"""

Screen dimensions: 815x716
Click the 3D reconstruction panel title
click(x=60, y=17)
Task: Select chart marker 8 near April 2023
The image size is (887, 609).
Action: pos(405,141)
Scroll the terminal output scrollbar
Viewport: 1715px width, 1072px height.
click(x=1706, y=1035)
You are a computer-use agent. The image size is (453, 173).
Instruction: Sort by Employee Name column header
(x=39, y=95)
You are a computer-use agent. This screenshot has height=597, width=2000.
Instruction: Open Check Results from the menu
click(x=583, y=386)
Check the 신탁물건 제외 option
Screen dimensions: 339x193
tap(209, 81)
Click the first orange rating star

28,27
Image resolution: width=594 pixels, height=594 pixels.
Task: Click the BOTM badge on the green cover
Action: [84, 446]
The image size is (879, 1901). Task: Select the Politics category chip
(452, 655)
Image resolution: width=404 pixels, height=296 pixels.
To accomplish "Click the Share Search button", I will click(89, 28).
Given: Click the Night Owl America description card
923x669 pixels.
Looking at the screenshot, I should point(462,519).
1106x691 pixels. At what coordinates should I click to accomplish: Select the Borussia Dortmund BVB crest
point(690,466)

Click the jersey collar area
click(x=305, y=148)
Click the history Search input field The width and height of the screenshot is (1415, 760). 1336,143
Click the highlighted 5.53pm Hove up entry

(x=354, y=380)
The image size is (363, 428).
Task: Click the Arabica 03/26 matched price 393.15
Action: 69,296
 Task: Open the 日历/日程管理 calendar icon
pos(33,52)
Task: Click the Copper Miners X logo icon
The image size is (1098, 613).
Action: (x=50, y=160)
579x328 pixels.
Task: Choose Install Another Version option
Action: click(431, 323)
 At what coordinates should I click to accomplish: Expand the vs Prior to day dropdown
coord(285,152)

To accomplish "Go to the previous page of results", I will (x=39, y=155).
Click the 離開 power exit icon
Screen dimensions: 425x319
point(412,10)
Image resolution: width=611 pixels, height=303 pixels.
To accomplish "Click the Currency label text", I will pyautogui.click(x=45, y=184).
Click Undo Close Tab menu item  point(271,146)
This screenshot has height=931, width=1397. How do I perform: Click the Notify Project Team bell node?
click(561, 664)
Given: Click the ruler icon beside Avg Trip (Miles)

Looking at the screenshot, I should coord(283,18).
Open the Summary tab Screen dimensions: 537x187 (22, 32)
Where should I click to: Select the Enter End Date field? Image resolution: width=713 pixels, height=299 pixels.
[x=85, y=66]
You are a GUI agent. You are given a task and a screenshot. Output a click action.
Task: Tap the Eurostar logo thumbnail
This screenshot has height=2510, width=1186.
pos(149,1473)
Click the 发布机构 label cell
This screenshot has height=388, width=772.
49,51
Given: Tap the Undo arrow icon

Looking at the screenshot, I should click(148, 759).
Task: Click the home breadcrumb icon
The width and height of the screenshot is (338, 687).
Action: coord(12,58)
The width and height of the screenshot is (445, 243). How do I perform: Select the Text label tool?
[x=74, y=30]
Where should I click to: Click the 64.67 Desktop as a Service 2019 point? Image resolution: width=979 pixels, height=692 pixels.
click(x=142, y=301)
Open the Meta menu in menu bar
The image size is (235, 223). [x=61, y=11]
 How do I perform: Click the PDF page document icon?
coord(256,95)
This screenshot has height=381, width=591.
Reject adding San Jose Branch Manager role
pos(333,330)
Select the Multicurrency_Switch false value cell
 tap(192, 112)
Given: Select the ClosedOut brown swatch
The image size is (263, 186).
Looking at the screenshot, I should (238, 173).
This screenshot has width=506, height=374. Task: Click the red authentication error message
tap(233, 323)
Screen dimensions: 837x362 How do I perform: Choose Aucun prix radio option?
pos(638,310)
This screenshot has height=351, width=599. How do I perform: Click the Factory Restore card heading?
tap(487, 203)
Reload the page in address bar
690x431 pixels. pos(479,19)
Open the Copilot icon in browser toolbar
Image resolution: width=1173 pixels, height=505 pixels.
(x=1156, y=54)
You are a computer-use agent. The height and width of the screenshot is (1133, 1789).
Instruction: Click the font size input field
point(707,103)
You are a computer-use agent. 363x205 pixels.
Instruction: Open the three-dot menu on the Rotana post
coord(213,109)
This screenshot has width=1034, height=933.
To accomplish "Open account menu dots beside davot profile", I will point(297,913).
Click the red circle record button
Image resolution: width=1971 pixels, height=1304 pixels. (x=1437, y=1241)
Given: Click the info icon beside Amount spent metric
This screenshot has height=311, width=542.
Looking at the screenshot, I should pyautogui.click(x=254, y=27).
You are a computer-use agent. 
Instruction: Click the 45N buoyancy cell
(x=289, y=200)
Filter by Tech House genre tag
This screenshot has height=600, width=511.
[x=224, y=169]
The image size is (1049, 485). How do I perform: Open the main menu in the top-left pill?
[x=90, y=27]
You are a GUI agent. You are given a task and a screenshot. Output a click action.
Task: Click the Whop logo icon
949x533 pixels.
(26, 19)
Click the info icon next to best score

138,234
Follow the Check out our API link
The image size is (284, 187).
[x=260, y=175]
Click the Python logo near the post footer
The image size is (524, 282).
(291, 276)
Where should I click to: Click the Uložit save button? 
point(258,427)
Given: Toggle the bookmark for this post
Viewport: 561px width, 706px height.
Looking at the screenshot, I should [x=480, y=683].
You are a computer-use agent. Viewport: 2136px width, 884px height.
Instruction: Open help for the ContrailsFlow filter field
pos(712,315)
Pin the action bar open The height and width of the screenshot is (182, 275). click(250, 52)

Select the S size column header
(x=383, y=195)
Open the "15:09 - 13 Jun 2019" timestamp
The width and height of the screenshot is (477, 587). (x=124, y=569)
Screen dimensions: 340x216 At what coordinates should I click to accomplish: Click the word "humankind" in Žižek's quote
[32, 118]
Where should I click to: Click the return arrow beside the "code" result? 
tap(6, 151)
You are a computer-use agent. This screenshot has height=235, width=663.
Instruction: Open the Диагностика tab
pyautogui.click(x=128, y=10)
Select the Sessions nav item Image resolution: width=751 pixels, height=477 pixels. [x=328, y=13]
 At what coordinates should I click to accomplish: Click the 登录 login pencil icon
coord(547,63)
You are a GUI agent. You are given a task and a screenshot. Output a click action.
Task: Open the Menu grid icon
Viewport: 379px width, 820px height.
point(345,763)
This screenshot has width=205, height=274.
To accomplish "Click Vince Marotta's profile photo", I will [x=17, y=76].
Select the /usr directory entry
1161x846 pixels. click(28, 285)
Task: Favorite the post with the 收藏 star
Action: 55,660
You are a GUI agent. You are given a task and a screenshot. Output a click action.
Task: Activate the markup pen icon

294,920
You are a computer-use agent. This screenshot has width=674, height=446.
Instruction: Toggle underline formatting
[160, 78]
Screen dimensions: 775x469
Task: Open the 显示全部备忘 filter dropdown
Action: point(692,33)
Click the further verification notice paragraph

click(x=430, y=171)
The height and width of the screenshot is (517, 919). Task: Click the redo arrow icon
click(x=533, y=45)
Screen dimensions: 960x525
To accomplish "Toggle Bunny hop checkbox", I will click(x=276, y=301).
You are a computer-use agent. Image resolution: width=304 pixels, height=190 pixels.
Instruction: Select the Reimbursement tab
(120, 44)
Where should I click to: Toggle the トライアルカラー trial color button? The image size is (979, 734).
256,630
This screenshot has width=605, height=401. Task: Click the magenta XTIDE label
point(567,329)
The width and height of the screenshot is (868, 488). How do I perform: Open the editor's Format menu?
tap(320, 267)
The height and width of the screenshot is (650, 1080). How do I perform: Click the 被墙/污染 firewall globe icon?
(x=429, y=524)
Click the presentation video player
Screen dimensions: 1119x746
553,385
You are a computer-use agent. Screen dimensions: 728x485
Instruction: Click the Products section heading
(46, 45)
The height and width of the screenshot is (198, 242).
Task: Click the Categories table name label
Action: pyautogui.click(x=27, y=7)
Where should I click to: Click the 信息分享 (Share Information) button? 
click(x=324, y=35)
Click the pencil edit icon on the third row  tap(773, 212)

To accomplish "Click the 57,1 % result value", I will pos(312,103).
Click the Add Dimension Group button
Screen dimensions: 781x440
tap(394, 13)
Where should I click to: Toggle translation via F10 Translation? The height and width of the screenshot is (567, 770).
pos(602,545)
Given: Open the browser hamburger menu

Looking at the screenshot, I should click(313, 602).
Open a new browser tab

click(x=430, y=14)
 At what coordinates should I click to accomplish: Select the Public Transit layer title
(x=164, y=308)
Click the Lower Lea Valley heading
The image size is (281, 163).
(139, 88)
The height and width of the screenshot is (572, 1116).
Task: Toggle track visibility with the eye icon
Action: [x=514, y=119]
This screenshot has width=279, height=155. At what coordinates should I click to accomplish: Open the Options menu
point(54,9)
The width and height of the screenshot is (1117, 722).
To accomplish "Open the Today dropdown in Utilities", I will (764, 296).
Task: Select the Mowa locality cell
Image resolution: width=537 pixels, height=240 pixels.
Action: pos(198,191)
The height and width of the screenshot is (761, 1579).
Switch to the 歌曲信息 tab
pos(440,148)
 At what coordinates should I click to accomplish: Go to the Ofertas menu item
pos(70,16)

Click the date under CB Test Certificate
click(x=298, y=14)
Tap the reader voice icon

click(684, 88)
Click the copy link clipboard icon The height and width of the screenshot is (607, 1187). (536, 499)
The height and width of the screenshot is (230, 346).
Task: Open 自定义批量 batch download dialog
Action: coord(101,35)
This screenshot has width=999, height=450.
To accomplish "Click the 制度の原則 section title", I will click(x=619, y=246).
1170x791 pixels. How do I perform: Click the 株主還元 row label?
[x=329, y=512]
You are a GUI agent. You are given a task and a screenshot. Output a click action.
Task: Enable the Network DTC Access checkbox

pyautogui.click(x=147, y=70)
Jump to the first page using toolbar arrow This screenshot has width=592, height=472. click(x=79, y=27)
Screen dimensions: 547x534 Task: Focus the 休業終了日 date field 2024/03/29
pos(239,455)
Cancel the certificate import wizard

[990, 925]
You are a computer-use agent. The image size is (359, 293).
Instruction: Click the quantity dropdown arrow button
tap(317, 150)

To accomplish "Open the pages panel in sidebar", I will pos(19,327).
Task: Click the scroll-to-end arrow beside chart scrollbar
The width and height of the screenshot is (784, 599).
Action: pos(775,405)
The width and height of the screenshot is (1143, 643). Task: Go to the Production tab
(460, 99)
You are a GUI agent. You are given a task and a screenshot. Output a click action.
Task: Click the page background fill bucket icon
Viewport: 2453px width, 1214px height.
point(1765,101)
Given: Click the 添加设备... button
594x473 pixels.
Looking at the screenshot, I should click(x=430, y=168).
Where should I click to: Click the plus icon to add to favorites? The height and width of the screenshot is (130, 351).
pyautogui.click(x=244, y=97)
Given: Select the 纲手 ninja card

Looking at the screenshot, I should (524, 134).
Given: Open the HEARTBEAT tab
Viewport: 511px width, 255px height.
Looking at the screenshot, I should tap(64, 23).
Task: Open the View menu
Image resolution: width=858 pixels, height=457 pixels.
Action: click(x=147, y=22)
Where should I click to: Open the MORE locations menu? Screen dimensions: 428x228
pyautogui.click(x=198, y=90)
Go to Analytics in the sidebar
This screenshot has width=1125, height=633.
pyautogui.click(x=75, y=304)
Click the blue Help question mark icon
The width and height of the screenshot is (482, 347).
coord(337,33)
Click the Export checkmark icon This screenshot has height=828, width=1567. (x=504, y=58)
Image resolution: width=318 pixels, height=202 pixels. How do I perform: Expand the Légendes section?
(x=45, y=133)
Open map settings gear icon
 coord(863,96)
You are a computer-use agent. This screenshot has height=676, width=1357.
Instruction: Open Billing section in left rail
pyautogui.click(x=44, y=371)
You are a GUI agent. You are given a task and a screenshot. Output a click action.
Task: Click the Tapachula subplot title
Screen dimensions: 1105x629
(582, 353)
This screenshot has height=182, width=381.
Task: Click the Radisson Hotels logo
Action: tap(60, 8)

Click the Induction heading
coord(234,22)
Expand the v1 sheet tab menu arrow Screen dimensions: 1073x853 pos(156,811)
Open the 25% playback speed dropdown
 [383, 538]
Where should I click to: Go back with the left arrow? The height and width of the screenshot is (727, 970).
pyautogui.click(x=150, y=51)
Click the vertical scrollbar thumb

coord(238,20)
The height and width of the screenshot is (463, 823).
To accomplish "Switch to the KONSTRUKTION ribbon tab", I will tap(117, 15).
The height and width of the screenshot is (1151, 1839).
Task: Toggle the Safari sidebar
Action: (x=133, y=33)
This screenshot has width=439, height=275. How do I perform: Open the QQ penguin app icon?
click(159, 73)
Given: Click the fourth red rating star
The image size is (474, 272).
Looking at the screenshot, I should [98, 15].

"""

• Stated task: Can you repeat the lines from the start of the records through the line with "will click(89, 28).", swapping "orange" for "gold" and leaving everything else unchanged?

• Result for this task:
Screen dimensions: 815x716
Click the 3D reconstruction panel title
click(x=60, y=17)
Task: Select chart marker 8 near April 2023
The image size is (887, 609).
Action: pos(405,141)
Scroll the terminal output scrollbar
Viewport: 1715px width, 1072px height.
click(x=1706, y=1035)
You are a computer-use agent. The image size is (453, 173).
Instruction: Sort by Employee Name column header
(x=39, y=95)
You are a computer-use agent. This screenshot has height=597, width=2000.
Instruction: Open Check Results from the menu
click(x=583, y=386)
Check the 신탁물건 제외 option
Screen dimensions: 339x193
tap(209, 81)
Click the first gold rating star

28,27
Image resolution: width=594 pixels, height=594 pixels.
Task: Click the BOTM badge on the green cover
Action: [84, 446]
The image size is (879, 1901). Task: Select the Politics category chip
(452, 655)
Image resolution: width=404 pixels, height=296 pixels.
To accomplish "Click the Share Search button", I will click(89, 28).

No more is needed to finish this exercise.